▶ _Exercício_
Reproduza, sem qualquer alteração, o trecho do texto sobre prevenção quaternária que vai de "Nos dias 22" até "em pessoas assintomáticas.".

A tecnologização e a especialização médicas, embora importantes, têm ocupado um lugar e um tamanho equivocados nos sistemas de saúde, levando a um aumento excessivo dos custos sem uma redução minimamente proporcional dos desfechos desfavoráveis em saúde, muitas vezes, inclusive, levando a piores indicadores de saúde, com aumento de iatrogenias, cascatas de exames e internações hospitalares desnecessárias, taxação de pessoas, medicalização da sociedade e por aí vai...

Nos dias 22 a 24 de junho de 2011, ocorreu em Brasília o 11º Congresso Brasileiro de Medicina de Família e Comunidade, cujo mote foi a crítica ao excesso de prevenção, com convidados internacionais ligados ao movimento da prevenção quaternária: Marc Jamoulle, Juán Gérvas e Iona Heath. A prevenção quaternária tem sido conceituada como um tipo de prevenção cujo objetivo principal é evitar a exposição das pessoas a intervenções médicas (intervenções em saúde em geral) desnecessárias e potencialmente danosas. A prevenção quaternária pode e deve ser levada a cabo em todos os níveis de atenção, tanto em intervenções diagnósticas e terapêuticas preventivas como curativas, embora sua vocação principal esteja na atenção primária, particularmente em pessoas assintomáticas.

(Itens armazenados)

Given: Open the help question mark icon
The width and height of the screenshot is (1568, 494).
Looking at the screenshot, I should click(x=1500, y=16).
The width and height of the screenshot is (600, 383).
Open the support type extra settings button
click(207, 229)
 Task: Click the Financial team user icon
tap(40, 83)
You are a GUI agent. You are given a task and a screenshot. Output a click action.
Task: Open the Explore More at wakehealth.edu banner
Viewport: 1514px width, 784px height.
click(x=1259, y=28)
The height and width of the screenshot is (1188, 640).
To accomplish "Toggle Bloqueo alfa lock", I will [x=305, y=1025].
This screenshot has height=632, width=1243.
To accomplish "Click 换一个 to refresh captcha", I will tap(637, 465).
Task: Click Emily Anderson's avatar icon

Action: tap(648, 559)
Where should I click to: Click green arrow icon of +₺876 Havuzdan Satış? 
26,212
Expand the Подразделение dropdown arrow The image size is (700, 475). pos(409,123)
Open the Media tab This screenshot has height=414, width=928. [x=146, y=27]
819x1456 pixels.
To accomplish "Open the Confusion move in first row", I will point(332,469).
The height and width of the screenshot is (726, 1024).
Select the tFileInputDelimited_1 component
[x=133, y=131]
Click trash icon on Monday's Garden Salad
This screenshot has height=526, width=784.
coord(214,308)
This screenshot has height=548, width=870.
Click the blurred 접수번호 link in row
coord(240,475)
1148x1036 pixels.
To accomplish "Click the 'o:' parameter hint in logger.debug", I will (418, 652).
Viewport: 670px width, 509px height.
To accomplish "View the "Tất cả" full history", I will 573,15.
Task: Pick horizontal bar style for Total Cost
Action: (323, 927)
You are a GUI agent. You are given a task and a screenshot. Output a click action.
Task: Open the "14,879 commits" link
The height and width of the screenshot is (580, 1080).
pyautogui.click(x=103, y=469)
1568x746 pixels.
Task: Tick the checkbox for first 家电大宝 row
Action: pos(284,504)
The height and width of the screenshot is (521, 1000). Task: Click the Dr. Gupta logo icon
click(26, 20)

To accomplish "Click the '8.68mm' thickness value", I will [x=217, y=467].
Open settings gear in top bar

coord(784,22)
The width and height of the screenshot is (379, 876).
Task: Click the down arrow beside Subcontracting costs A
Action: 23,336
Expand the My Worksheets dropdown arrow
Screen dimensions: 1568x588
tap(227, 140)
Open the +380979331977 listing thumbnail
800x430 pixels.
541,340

▶ _Resposta_
Nos dias 22 a 24 de junho de 2011, ocorreu em Brasília o 11º Congresso Brasileiro de Medicina de Família e Comunidade, cujo mote foi a crítica ao excesso de prevenção, com convidados internacionais ligados ao movimento da prevenção quaternária: Marc Jamoulle, Juán Gérvas e Iona Heath. A prevenção quaternária tem sido conceituada como um tipo de prevenção cujo objetivo principal é evitar a exposição das pessoas a intervenções médicas (intervenções em saúde em geral) desnecessárias e potencialmente danosas. A prevenção quaternária pode e deve ser levada a cabo em todos os níveis de atenção, tanto em intervenções diagnósticas e terapêuticas preventivas como curativas, embora sua vocação principal esteja na atenção primária, particularmente em pessoas assintomáticas.